I wanted to shriek and howl, but I sniffled instead. Harisha, Alamelu’s elder son, who had driven us, wondered if the cold Kaveri water had given me a cold. But we were in Srirangapatna, and I suggested we visit the Melkote temples which none of us had been to. So we went there, because there are extraordinary stories there about an idol of an Islamic goddess. These stories are an extraordinary mélange of myth and history, and indeed dark possibilities of hope. But I understand now we polluted the temples.
My father was an extraordinary man because he was not aggressive and therefore not macho. He genuinely loved people, got along wonderfully with most, although he was sceptical of poseurs. His genius was his love for family, his capacity for sharing love beyond his family. When young, I was rather perplexed: why had he turned in to his family, as if the world did not exist? And I wanted this world changed. I raged against it.
After a nap she played tennis in her nine-yard sari. I heard that people on Bull Temple Road would set time by her going to play tennis. And they noticed she played tennis with jasmines around the bun she put her hair into, complete with a net
He loved meat, especially mutton. But my mother would not allow this to be cooked in the house. My classmate in Bangalore Medical College, a Palestinian from Jordan, who loved my father, suggested he get a non-vegetarian wife. Sumieh Said Abu Quartumieh, my friend, often stayed with us during exams.

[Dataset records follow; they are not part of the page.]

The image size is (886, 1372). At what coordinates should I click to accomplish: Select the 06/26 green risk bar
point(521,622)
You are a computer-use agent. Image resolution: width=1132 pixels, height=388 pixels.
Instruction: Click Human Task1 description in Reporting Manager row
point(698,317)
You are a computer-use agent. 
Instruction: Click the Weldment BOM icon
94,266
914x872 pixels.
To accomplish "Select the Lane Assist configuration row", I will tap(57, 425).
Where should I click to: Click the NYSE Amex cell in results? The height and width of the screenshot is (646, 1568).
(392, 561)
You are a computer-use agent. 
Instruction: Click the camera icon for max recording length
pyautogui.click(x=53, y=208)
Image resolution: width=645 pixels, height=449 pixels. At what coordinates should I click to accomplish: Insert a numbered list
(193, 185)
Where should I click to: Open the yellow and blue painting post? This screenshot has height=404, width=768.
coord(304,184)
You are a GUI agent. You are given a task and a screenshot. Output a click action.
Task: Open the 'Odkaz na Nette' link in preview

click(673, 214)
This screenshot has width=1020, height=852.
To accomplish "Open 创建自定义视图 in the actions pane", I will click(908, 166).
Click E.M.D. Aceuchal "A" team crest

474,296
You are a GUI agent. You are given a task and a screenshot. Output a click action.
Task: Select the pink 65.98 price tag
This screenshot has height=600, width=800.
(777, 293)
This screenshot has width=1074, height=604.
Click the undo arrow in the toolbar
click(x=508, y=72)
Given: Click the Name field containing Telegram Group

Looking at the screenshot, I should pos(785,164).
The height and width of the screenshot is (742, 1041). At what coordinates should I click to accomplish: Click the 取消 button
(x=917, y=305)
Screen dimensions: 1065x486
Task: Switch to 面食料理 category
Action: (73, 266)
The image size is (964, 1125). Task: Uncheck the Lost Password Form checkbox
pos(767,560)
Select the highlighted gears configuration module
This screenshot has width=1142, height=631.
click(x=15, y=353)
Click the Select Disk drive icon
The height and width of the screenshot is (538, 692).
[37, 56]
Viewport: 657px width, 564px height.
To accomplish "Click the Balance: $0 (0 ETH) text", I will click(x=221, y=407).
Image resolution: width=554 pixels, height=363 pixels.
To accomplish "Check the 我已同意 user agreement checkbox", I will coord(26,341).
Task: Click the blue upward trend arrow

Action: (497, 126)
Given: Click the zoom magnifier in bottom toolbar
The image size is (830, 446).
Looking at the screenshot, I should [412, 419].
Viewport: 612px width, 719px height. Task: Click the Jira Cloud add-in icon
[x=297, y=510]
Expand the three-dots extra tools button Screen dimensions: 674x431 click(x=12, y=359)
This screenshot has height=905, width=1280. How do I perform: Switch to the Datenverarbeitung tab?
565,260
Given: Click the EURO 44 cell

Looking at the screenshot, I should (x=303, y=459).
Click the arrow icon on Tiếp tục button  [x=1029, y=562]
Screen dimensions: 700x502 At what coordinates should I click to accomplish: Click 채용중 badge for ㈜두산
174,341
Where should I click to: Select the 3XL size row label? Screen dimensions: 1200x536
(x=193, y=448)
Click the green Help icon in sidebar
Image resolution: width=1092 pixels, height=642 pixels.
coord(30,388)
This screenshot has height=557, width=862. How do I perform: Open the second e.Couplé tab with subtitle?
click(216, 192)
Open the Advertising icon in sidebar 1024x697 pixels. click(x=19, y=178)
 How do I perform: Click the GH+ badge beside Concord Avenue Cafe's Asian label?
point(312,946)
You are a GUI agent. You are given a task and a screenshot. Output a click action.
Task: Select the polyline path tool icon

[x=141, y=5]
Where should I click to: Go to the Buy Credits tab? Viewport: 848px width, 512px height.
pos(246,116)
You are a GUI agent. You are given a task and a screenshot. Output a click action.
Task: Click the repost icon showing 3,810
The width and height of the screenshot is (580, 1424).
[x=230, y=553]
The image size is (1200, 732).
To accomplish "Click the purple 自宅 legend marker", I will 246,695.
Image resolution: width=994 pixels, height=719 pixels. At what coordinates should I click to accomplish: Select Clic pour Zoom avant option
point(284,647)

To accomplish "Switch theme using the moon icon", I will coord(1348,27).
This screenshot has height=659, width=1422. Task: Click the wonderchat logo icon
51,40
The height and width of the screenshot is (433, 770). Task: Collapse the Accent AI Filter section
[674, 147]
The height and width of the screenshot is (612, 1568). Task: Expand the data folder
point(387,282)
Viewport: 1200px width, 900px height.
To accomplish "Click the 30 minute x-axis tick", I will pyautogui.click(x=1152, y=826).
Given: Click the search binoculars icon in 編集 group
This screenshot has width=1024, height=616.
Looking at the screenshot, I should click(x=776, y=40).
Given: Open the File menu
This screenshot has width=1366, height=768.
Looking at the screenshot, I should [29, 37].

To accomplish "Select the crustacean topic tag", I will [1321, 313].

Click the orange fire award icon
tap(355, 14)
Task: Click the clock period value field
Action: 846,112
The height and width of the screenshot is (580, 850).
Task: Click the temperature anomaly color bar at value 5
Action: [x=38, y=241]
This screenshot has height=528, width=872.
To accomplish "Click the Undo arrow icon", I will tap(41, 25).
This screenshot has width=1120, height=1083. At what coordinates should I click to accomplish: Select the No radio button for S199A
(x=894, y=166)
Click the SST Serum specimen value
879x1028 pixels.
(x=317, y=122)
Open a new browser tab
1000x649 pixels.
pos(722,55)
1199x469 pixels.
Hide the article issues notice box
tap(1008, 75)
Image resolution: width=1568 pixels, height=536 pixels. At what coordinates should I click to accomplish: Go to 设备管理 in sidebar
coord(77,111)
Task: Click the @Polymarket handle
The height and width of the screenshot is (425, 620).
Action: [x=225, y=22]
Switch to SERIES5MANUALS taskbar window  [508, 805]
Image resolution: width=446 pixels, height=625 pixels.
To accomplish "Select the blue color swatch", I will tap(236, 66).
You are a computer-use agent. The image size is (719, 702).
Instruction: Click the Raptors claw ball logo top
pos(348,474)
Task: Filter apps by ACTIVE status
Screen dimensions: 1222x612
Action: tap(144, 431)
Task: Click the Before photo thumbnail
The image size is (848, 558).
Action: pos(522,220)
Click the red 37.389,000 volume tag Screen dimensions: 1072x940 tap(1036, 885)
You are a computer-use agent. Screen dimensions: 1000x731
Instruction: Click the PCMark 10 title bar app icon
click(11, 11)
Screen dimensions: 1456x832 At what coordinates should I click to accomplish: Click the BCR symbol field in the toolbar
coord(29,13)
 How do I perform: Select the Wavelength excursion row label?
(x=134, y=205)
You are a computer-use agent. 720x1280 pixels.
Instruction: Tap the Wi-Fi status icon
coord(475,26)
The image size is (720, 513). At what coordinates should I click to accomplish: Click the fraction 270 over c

Sumieh was a heavy sleeper and never heard alarms, often reacting violently to the poor clock. So she came home to study because my father used an alarm for himself, made tea, and then attempted to wake her up to study at 4 or 5am, as she wanted, often unsuccessfully. I did not attempt that because I stayed awake studying and went to bed in the early morning. He was then in his sixties, but we thought this was what normal fathers did. We did not see how extraordinary what he was doing was, and it was.
When Pushpamala, my artist friend, dropped in once and said she could not drink alcohol, he offered her wine “as an enzyme, dear”, and they got along very well indeed. Pushpa would drop by for enzyme with him, and us, of course. He loved my friend, Javid. Above all, he loved my cousins, Ratan, Suman and Gowri, who are also good friends.
But I wondered how he was here, with a magnificent inheritance of involvement, of social commitments, of the fights for justice, frittering it away. My grandfather, Justice Vasudeva Murthy, was a seeker of both beauty and truth that did not come from religion alone. He was a member of the Servants of India Society, of the Theosophical Society, of the Indian Institute of World Culture — which inherited his magnificent collection of books. He could quote the Bible, the Bhagavat Gita and Shakespeare on any issue: all lawyers, he said, should be able to quote from these at any moment. He introduced me to books, plants and western music: he took me to concerts at the Max Mueller Bhavan regularly. We read Sanskrit together with the teacher, Venkatesha Iyengar, who farted a lot, lifting one bum to do so gracefully, even as he fell asleep. My grandfather assured me this was a fate that awaited us all: old age.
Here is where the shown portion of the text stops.